Items listed in a dataset
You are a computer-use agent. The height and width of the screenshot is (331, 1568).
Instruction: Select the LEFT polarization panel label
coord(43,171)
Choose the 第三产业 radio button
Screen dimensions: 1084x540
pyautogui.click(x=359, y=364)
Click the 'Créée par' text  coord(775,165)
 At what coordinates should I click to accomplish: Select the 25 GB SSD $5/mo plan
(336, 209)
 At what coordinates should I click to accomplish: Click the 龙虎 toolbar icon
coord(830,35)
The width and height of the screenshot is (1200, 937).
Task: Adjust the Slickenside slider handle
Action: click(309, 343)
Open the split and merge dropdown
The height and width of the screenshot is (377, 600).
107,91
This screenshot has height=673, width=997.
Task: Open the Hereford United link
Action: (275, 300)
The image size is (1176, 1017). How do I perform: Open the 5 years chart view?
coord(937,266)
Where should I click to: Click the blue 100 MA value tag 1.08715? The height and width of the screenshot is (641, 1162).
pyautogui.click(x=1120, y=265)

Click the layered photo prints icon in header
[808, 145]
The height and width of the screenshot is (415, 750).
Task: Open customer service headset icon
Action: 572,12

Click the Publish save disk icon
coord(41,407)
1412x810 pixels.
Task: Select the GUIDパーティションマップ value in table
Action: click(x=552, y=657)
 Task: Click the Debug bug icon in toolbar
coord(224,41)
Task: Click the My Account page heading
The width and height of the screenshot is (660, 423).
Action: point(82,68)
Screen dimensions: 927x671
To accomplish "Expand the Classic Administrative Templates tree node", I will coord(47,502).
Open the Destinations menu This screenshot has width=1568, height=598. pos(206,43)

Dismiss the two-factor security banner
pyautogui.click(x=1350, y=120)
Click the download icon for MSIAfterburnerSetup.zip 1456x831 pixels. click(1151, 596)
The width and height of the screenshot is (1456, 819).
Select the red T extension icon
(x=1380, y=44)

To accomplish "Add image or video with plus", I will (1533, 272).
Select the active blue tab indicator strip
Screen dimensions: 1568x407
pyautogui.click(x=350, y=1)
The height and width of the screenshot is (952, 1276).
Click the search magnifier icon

*Written problem*. Rewrite the listing above, swapping "Click the" for "Tap the" everywhere and leaving all other text unchanged.

*Answer to the problem*.
You are a computer-use agent. The height and width of the screenshot is (331, 1568).
Instruction: Select the LEFT polarization panel label
coord(43,171)
Choose the 第三产业 radio button
Screen dimensions: 1084x540
pyautogui.click(x=359, y=364)
Tap the 'Créée par' text  coord(775,165)
 At what coordinates should I click to accomplish: Select the 25 GB SSD $5/mo plan
(336, 209)
 At what coordinates should I click to accomplish: Tap the 龙虎 toolbar icon
coord(830,35)
The width and height of the screenshot is (1200, 937).
Task: Adjust the Slickenside slider handle
Action: click(309, 343)
Open the split and merge dropdown
The height and width of the screenshot is (377, 600).
107,91
This screenshot has height=673, width=997.
Task: Open the Hereford United link
Action: (275, 300)
The image size is (1176, 1017). How do I perform: Open the 5 years chart view?
coord(937,266)
Where should I click to: Tap the blue 100 MA value tag 1.08715? The height and width of the screenshot is (641, 1162).
pyautogui.click(x=1120, y=265)

Tap the layered photo prints icon in header
[808, 145]
The height and width of the screenshot is (415, 750).
Task: Open customer service headset icon
Action: 572,12

Tap the Publish save disk icon
coord(41,407)
1412x810 pixels.
Task: Select the GUIDパーティションマップ value in table
Action: click(x=552, y=657)
 Task: Tap the Debug bug icon in toolbar
coord(224,41)
Task: Tap the My Account page heading
The width and height of the screenshot is (660, 423).
Action: point(82,68)
Screen dimensions: 927x671
To accomplish "Expand the Classic Administrative Templates tree node", I will coord(47,502).
Open the Destinations menu This screenshot has width=1568, height=598. pos(206,43)

Dismiss the two-factor security banner
pyautogui.click(x=1350, y=120)
Tap the download icon for MSIAfterburnerSetup.zip 1456x831 pixels. click(1151, 596)
The width and height of the screenshot is (1456, 819).
Select the red T extension icon
(x=1380, y=44)

To accomplish "Add image or video with plus", I will (1533, 272).
Select the active blue tab indicator strip
Screen dimensions: 1568x407
pyautogui.click(x=350, y=1)
The height and width of the screenshot is (952, 1276).
Tap the search magnifier icon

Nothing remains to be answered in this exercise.